Writer Naomi Schaefer Riley, herself Jewish, penned the piece after attending the CAFO2019 Summit last month.  It begins:

Legislation restricting abortion in Georgia, Alabama and other states has helped bring a decades long conflict back to the center of American politics. Some worn-out arguments have come along with it. One is that the pro-life movement cares too much about limiting abortion instead of improving the lives of babies born into difficult situations.

This critique is increasingly out of date. Many evangelical Christians believe that caring for children without loving parents is an integral part of the pro-life movement, and over the past 15 years an impressive network of organizations has grown to do just that.

This was clear at last month’s Christian Alliance for Orphans, or CAFO, summit at the Southeastern Christian Church in Kentucky. Hundreds of faith-based organizations attended—their missions ranging from the recruitment and training of foster parents to providing assistance for kids aging out of foster care…

The article describes “an entrepreneurial feeling” pervading CAFO2019.  It spotlights the diversity and creativity of programs and models being explored and shared: from wrap-around supports for adoptive and foster families…to counseling, training and housing for biological mothers of kids in foster care…to advocacy and care for children with special needs.

It also highlights the fact that myriad churches, individuals and diverse organizations – from Bethany Christian Services and Focus on the Family to Replanted Ministry, Patty’s Hope, Reece’s Rainbow, and Care Portal/Global Orphan Project – are working together with a spirit of shared mission and vision.

In 2004 38 people attended the first CAFO in Little Rock, Ark. Jedd Medefind, the current president, says that attendees “realized they were working in isolation or even competition with each other and started to think they could do far more together…”

Some work directly with foster families, while other “bridge organizations” recruit and train church leaders to bring this work to their congregations. Pastors give sermons on foster care and adoption. Then an outside organization helps train volunteers. Another insight that the leaders gathered at CAFO regularly offer: Not every family can take a child into its home, but there are many ways to support foster care and adoption short of that.

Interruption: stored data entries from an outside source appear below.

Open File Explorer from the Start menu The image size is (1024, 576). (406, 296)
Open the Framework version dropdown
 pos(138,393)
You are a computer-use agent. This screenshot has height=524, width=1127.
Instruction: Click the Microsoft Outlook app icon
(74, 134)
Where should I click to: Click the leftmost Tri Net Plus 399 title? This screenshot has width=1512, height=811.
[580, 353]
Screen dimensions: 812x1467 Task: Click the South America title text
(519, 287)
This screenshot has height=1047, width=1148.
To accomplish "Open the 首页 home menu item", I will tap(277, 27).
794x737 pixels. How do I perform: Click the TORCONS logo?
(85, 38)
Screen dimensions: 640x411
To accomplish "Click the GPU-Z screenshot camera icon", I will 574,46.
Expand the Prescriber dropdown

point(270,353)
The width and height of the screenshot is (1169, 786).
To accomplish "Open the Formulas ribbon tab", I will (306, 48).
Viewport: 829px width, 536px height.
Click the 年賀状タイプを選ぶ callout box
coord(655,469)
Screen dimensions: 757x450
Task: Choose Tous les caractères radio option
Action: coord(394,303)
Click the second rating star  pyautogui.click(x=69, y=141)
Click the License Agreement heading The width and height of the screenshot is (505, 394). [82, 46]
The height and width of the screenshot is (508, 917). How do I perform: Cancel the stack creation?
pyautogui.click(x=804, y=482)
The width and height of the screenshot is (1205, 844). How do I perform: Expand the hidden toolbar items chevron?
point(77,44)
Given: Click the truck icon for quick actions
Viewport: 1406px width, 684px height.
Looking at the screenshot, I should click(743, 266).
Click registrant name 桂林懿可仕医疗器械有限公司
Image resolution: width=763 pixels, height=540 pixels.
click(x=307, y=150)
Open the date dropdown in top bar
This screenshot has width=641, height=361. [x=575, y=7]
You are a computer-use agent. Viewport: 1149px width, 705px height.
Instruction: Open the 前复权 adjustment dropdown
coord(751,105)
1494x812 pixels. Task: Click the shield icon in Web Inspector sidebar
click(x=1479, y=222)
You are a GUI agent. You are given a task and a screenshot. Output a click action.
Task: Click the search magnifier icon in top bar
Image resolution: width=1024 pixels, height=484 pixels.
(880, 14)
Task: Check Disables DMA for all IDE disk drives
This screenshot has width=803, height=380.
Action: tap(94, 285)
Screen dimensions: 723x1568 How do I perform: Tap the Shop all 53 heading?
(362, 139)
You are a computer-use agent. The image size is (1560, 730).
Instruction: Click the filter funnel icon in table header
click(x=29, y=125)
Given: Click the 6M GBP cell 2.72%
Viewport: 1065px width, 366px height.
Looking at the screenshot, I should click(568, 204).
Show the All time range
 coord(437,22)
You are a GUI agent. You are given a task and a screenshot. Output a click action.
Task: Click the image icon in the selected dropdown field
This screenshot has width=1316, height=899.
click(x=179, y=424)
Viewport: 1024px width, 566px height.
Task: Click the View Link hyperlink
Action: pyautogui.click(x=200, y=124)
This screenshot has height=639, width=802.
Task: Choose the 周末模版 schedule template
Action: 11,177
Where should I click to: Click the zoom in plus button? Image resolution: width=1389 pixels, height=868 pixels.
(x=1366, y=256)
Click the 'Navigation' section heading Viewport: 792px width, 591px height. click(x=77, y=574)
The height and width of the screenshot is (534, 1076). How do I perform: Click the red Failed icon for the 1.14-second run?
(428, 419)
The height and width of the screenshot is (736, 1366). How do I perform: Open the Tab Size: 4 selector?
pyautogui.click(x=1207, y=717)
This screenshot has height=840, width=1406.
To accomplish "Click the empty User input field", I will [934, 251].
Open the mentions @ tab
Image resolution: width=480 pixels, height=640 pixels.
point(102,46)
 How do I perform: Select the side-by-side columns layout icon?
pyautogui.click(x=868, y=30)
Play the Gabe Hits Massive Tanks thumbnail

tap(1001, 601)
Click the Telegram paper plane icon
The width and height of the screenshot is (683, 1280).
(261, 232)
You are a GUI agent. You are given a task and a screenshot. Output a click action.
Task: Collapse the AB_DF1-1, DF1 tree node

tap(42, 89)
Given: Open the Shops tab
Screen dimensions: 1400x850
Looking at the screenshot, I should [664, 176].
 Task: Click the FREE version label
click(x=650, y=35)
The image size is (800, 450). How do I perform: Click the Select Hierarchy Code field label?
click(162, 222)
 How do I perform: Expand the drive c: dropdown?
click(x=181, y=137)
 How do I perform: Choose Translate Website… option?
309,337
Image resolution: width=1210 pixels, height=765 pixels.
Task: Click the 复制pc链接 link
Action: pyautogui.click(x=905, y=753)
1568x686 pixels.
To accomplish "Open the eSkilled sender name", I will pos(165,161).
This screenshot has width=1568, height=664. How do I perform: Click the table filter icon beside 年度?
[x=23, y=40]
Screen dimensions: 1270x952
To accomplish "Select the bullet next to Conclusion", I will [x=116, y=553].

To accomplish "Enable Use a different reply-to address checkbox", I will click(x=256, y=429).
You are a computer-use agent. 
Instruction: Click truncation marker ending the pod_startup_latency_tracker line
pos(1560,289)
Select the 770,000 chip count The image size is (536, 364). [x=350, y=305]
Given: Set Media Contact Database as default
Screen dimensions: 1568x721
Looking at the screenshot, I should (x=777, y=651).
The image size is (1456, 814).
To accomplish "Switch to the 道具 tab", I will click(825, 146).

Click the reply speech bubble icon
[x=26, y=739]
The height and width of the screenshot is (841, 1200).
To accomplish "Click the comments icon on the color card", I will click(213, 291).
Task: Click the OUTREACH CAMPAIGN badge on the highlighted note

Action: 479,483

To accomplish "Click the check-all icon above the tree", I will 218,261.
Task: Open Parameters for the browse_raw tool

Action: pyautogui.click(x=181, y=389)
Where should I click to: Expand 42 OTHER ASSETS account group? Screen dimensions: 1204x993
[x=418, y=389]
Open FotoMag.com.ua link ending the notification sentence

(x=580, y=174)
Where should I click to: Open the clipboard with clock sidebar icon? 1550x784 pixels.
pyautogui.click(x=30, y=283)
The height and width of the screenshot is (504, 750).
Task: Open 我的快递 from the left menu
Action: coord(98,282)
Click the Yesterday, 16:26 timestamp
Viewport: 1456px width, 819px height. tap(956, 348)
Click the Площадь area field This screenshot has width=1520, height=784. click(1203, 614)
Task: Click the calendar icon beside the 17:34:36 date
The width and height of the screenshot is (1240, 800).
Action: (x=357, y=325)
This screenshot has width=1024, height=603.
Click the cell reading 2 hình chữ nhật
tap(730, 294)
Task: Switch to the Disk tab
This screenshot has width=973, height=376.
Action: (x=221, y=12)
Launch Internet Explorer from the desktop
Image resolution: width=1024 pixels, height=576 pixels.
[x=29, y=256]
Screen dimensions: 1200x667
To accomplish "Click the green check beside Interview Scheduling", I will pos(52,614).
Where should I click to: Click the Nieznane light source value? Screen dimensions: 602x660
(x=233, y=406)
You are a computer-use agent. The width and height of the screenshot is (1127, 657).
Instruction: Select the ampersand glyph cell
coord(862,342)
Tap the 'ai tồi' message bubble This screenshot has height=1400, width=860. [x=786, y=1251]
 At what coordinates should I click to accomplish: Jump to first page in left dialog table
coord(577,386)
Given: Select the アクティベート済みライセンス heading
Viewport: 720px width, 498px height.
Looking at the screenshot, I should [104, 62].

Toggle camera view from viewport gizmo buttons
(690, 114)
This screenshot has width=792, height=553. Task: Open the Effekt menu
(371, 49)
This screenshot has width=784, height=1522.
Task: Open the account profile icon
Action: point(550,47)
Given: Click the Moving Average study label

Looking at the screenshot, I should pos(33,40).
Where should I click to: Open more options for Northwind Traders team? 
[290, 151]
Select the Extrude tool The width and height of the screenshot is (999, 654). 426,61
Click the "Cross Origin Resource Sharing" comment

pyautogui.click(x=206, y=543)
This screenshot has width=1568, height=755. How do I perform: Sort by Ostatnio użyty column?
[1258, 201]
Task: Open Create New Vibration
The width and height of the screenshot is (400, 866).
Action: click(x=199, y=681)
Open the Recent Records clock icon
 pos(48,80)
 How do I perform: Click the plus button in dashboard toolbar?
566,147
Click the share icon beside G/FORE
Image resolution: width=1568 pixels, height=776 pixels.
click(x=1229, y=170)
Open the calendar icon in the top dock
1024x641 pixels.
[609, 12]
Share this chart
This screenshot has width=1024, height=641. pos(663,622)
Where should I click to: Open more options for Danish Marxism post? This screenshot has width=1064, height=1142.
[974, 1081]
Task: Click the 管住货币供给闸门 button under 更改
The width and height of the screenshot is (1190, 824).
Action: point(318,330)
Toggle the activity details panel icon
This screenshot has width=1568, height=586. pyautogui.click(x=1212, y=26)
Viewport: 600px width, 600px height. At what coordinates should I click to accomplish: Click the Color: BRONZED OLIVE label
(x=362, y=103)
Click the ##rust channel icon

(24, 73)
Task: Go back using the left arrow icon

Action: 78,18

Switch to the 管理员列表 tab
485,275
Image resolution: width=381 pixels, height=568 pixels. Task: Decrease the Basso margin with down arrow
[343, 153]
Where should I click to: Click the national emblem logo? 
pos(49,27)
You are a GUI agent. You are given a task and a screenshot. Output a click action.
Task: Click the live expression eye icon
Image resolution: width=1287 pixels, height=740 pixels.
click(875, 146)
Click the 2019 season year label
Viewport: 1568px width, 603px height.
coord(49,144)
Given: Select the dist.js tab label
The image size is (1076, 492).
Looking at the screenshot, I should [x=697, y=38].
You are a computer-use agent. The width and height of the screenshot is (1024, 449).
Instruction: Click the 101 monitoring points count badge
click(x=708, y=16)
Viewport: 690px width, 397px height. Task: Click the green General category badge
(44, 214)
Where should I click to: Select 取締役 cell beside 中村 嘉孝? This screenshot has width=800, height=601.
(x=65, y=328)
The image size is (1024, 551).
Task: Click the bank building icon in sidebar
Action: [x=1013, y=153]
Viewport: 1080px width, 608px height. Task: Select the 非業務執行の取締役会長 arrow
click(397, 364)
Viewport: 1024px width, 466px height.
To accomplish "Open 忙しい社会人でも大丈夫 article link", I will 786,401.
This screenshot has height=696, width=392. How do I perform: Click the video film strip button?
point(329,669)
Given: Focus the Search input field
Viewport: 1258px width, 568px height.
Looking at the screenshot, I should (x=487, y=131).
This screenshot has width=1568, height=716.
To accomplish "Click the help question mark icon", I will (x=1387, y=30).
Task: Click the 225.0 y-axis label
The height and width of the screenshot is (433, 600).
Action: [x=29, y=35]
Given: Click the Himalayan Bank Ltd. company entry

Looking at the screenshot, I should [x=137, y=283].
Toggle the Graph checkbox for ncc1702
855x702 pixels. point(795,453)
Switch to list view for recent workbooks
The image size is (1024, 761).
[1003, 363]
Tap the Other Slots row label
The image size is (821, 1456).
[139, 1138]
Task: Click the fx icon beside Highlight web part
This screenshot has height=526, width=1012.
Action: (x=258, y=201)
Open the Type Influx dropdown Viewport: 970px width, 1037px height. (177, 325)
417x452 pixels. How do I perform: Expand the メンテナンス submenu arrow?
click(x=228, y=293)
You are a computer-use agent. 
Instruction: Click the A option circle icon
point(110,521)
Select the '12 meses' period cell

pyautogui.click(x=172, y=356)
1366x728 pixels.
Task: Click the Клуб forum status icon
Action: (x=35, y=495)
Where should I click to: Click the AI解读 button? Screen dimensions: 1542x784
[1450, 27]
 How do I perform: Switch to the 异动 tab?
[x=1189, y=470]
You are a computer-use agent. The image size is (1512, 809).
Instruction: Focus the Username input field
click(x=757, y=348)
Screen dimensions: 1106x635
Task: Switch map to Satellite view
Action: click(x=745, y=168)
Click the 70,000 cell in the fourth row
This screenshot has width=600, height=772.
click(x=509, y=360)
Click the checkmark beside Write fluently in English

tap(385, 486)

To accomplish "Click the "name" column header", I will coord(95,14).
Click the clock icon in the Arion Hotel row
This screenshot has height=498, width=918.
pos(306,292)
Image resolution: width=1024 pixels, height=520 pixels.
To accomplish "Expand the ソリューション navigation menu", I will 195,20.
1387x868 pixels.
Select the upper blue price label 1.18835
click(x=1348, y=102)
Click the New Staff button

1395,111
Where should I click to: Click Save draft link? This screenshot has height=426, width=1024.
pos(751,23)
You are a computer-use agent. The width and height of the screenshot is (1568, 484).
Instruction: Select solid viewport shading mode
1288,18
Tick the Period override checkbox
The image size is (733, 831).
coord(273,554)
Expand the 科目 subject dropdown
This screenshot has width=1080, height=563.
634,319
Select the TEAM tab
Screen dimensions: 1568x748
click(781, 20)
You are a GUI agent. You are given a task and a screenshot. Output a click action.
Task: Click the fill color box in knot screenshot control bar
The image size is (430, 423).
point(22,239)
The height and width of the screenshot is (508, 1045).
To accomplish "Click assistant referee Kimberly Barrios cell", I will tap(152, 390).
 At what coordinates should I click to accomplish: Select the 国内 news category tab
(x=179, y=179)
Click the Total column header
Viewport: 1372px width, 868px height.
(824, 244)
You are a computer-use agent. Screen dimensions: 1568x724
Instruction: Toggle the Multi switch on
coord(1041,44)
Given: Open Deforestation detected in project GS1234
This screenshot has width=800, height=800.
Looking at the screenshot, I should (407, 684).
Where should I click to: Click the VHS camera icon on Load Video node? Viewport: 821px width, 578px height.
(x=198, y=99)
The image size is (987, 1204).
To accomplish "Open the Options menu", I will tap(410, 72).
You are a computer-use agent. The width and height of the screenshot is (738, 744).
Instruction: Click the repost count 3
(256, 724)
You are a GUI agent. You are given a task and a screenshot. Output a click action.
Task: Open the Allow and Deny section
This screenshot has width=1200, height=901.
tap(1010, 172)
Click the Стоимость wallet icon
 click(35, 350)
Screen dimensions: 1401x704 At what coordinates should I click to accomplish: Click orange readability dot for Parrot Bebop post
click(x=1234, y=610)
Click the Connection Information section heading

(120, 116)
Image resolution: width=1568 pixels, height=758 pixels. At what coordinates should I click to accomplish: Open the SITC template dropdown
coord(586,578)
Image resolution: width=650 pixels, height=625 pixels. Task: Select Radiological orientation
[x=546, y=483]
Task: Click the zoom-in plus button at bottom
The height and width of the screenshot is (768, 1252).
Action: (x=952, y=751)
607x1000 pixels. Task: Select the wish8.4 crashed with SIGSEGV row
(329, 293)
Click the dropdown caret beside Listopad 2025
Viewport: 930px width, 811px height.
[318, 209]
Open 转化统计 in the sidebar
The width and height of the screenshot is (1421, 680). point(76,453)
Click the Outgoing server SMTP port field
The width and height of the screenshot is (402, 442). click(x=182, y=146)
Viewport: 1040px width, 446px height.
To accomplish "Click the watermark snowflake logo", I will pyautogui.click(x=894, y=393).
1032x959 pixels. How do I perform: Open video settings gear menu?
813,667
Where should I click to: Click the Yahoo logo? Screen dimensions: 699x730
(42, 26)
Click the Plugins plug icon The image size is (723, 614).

Of course, any effort will have its share of critique, and the article concludes with one of the most common:  that foster care, adoption and service to struggling families is just a way to win converts.

“Christians Are Pro-Life After Birth, Too: If you want to see for yourself, attend the Christian Alliance for Orphans summit.” –Wall Street Journal

Almost none of these groups get public funding, and skeptics question the real motivations behind their work. When I tell friends in the Northeast about these organizations—which are more common in the South and West—they often ask me whether the groups work in foster care simply to gain converts.

I posed this question to Mr. Medefind, who couldn’t help but laugh a little. “If you just want to proselytize, you can go to the park and pass out tracts. Adopting or fostering or becoming involved in the life of a struggling family is far more costly than cheap proselytizing.” He says the families and organizations represented at CAFO don’t do what they do out of duty or guilt. “Being loved is the most transformative power on earth. The Christian gospel said our God welcomes us amidst our great need. We seek to reflect that same heart.”